The foundation will also engage in an annual essay writing competition among teenagers with the focus on sickle cell anemia.
The official launch of the foundation will be done on Jeph’s birthday.
His father said the foundation is basically to begin a research and follow up on those who are into herbal medicine and see whether there can be a possible cure for sickle cell, adding that Nigeria needs a cure for sickle cell.
The foundation will also explore the ability to write, as Jephthah loved writing.

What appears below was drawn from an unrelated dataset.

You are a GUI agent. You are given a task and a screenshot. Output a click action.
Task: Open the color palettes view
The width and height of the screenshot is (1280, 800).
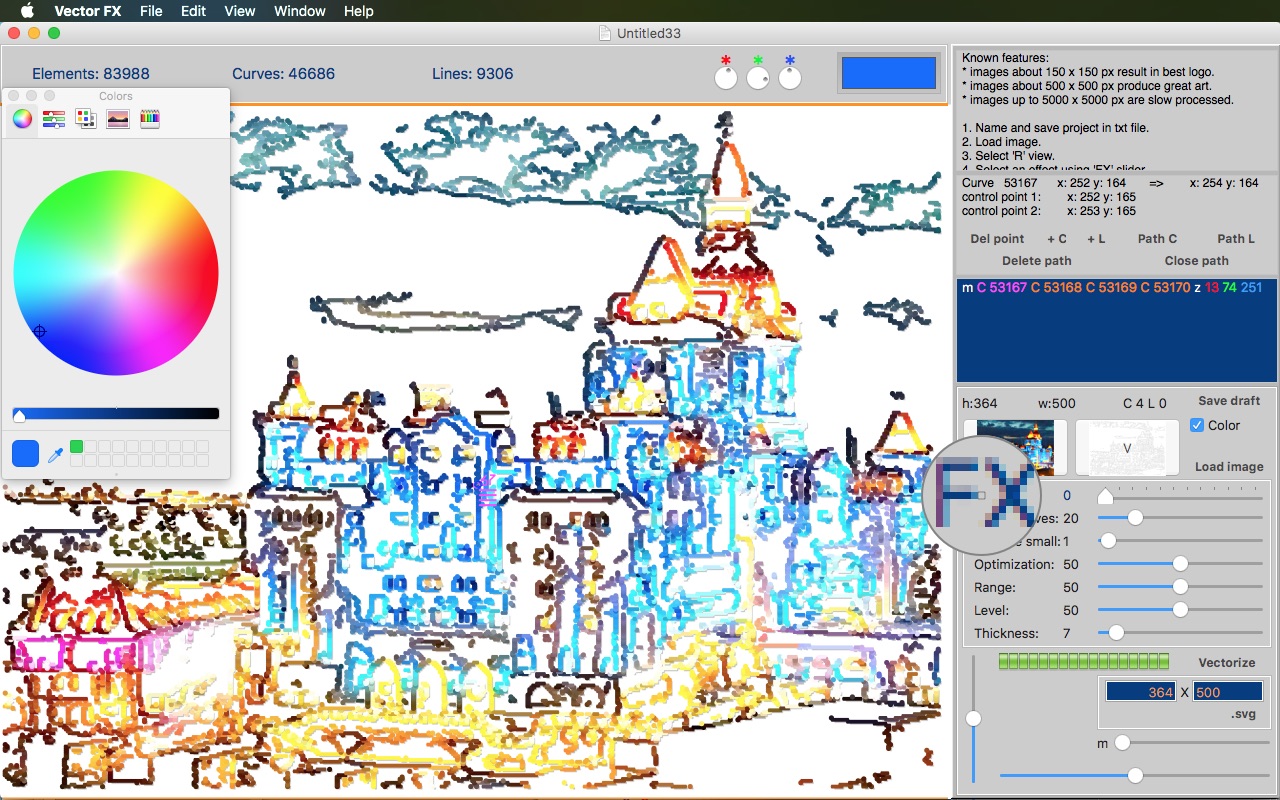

So, this will birth a start-up of a writing competition for teens aged 13 and 17. The idea, he said, is to encourage youth to freely discuss the topic in their day-to-day interactions.
The formal launch of the foundation is slated for June 28, when Jephthah would have been 16.
He said: “The core of the foundation will be to reach out to parents, who are struggling with children living with sickle cell anemia. We intend to investigate perceived cure with the help of partners, while also drawing government’s attention to such claims.
“Because we have come to understand that Nigerians do not like to read, particularly lengthy text, we hope to make available legible, simple and easy to digest write-ups that will encourage young people to begin to make sickle cell anemia a point of conversation at a first or even second meeting.
“By this, I mean after the initial hellos and exchange of phone numbers, people should become so aware that they are comfortable by their third or fourth meeting to ask: “What’s your genotype?” Cures may be available, but isn’t it said that prevention is better than cure? No child should have to live with the pains of sickle cell anemia, talk less of dying from it.”